Ideal timestamp data

Created by: Lester Caine, Last modification: Wed 23 of May, 2018 (11:22 UTC)

Firebird initially looks like an ideal base for handling dates and times, with a date element separated from a time one. The vast majority of material only requires a date with day accuracy, but while you can work with dates, these are restricted to a Gregorian calendar. Adding Julian calendar dates is not supported, and the various holes created by countries switching calendars are not supported in date comparisons. So the use of generic DATE and TIMESTAMP has to be viewed against what data is being stored. Most databases have similar restrictions their date related functions. Even TIME has problems at times when one needs to handle negative times such as time zone offsets. The use of 64 bit Unix epoch times are the fallback n many cases, but even that is not an ideal soultion.

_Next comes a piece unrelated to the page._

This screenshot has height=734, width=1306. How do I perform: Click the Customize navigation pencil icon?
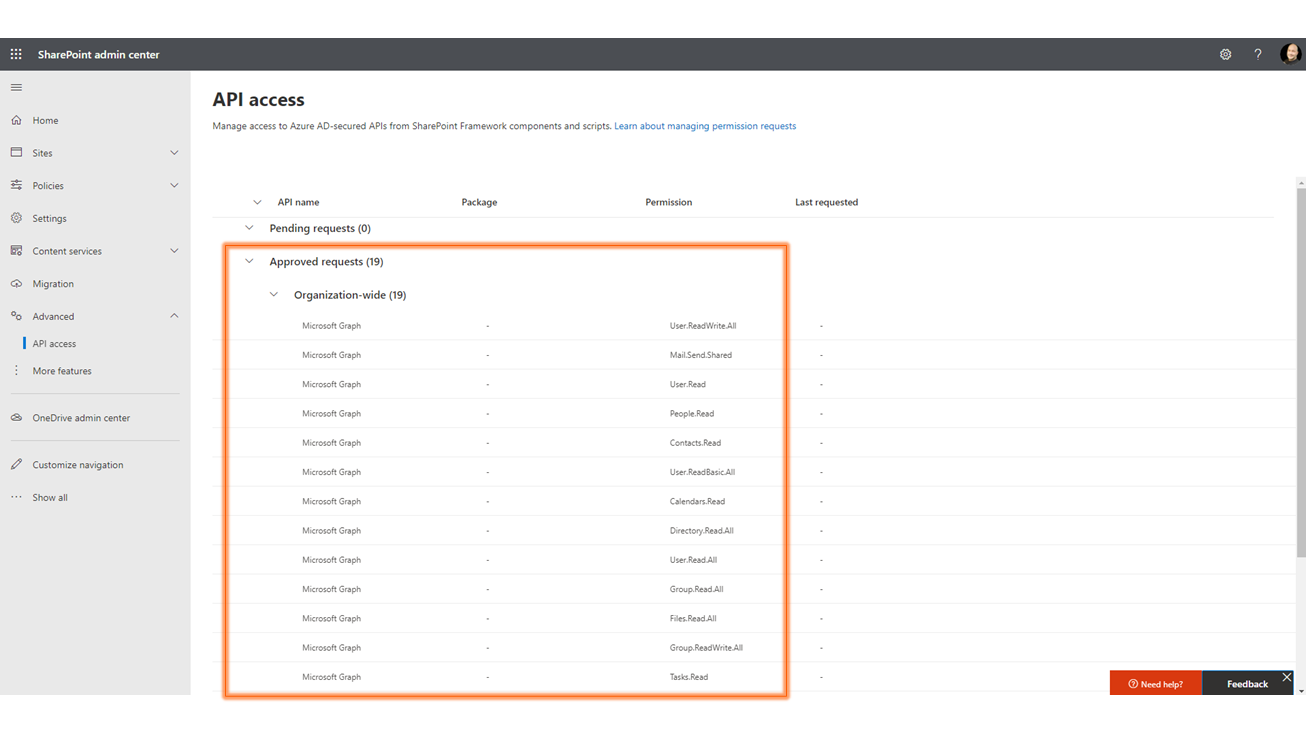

As a base there are a few rules that are difficult to get wrong. At least until time travel is actually achieved. So days follow one another, and similarly with events during the day. The position of the sun at mid day is nominally when it is directly over head, but given the variable nature of all of the movements that have created this basic framework, we work with 'mean time'. Sunrise and sunset can be used as other fixed points, that is where they actually occur all year round, but that indicates a reason that both the latitude and longitude are important in the base framework. The fact that astronomical observations are key to laying down the framework, it makes sense to use their base as a starting point, but even here no one can agree on one standard!

While normal time management uses midnight as the epoch, astronomers prefer a midday one since they tend to work over night. Since all genealogical data relies on the midnight version, this is something of a given for my data, so all that is required is to decide on a suitable starting point for day zero. Allowing for a 32 bit day count is still overkill, but avoiding merging the seconds count nicely also avoids the problems of leap seconds. Keeping date and time in separate fields even if handled combined as 'timestamp' makes perfect sense. Adoption the Julian Day Epoch of Jan 1, 4713 BC may be a little overkill, but at least it results in positive numbers for most of the currently available pre-Christian history and as far as I am aware, a conversion to all the common calendar systems is available.

As indicated, avoidng the leap second hole means that it only requires time to cover a single day. Something that the Firebird TIME value does nicely, but which does not cater for negative times. So we end up really needing to have a signed floating point number for the time element, with a count of seconds. Fractions of a day is easy, and the only fiddle is a list of leap second day flags. But this verion of TIME can be used for both clock, and the offsets for both LMT and Time Zone rules.

Extra fields to follow ... Calendar, Time Zone, Location and Versioning

Extra Material

ISO8601 - Data elements and interchange formats – Information interchange – Representation of dates and times

RFC3339 - Date and Time on the Internet: Timestamps

RFC7808 - Time Zone Data Distribution Service

RFC5545 - Internet Calendaring and Scheduling Core Object Specification (iCalendar)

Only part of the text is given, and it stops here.